◆ SOURCE EXTRACT ◆
Decolonizing Wealth by Edgar Villanueva
Author:Edgar Villanueva
Language: eng
Format: epub
Publisher: Berrett-Koehler Publishers, Inc.
Published: 2018-10-15T16:00:00+00:00
The day after I received my name, the Native Health conference ended. As I was heading to my gate at the Denver airport, I saw the medicine man wearing a T-shirt and jeans, eating at TGI Fridays. That’s the modern American Indian existence for you. Natives can be both denim-wearing, television-watching, and fast-food-eating people on the one hand, and people who honor the ancestors, participate in ceremonial rituals, and prepare traditional feasts on the other.
I was reminded of an observation from my mentor, a Lumbee elder named Donna Chavis who worked in institutional philanthropy before me, one of the very first Native women to do so. She had been telling stories about her grandfather, “a Bible-thumping Baptist preacher. His way of being was not just Christian; it was a blend, because he was a traditional healer too. He made the connection.” As I’ve mentioned, the contemporary Lumbee identity inevitably includes faith in Christianity, a result of the fact that we were colonized 500-some years ago.

Extracted records
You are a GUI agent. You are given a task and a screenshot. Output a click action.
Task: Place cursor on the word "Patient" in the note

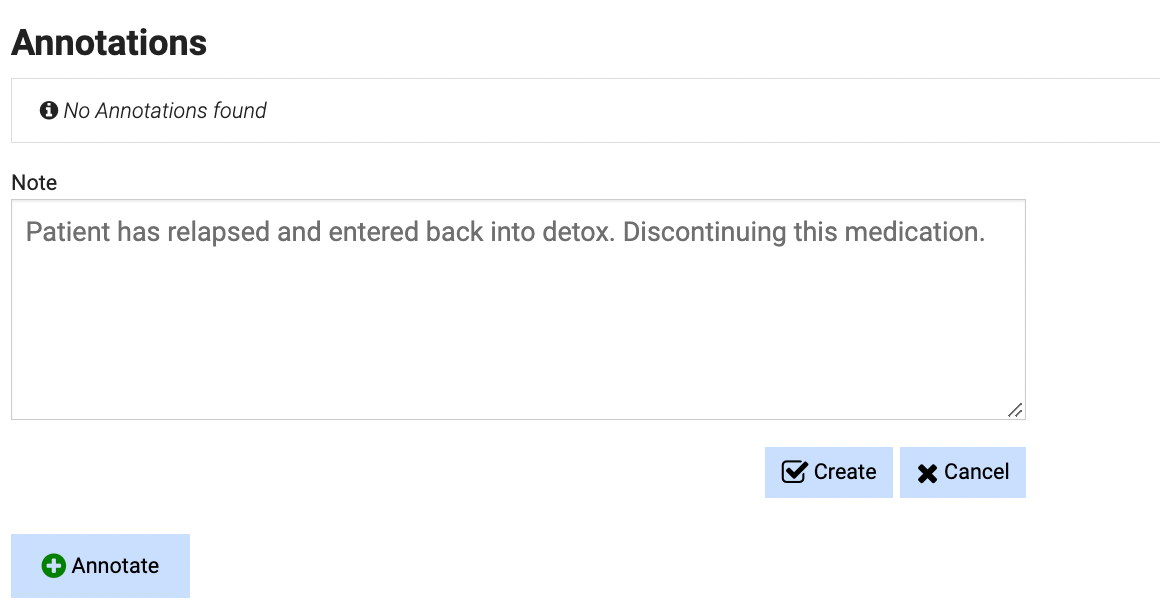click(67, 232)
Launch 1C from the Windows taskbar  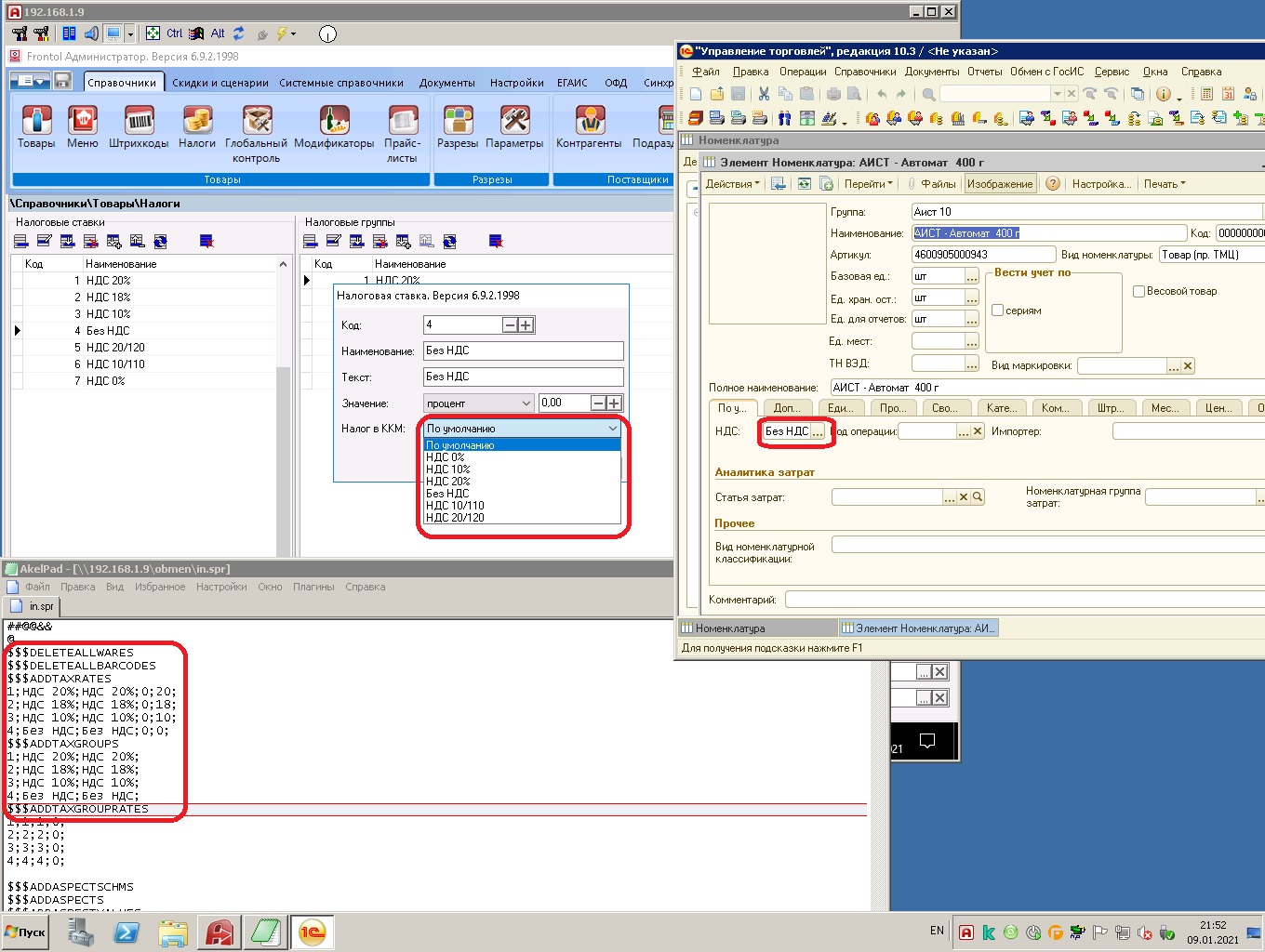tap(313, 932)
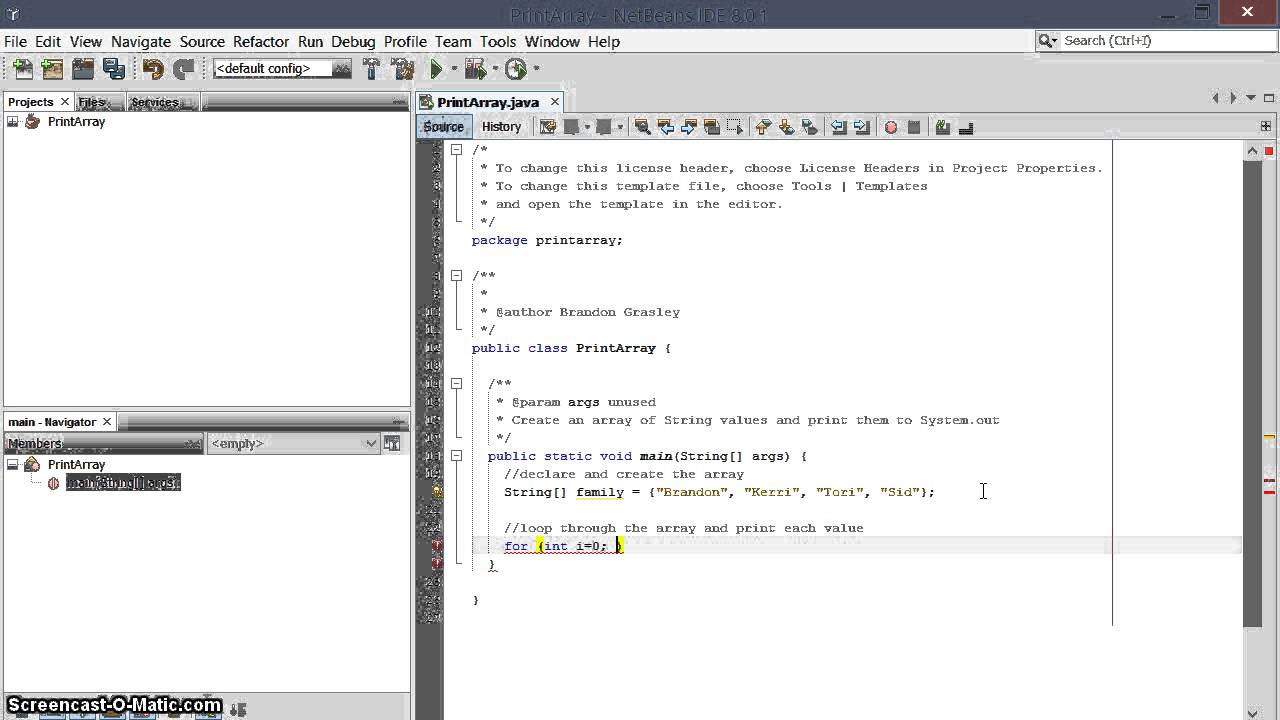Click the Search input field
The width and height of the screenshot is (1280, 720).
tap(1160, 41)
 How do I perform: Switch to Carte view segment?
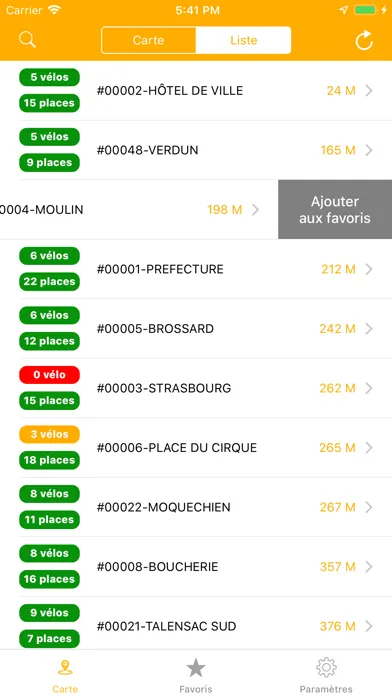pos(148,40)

◆ QUESTIONS ON THE MATERIAL ◆
**a.** In the Decolonizing Wealth excerpt, where was the medicine man eating when the narrator saw him at the Denver airport?
**b.** Can you condense the paragraph of the Decolonizing Wealth excerpt that begins "I was reminded of an observation" into a short bulleted list that keeps its main facts?

◆ SOLUTIONS TO THE EXERCISE ◆
**a.** At TGI Fridays.

**b.**
- The narrator recalls an observation from a mentor, Donna Chavis, a Lumbee elder.
- She worked in institutional philanthropy before the narrator and was one of the very first Native women to do so.
- She described her grandfather as a Baptist preacher who was also a traditional healer, blending both ways of being.
- Contemporary Lumbee identity includes faith in Christianity, a result of being colonized 500-some years ago.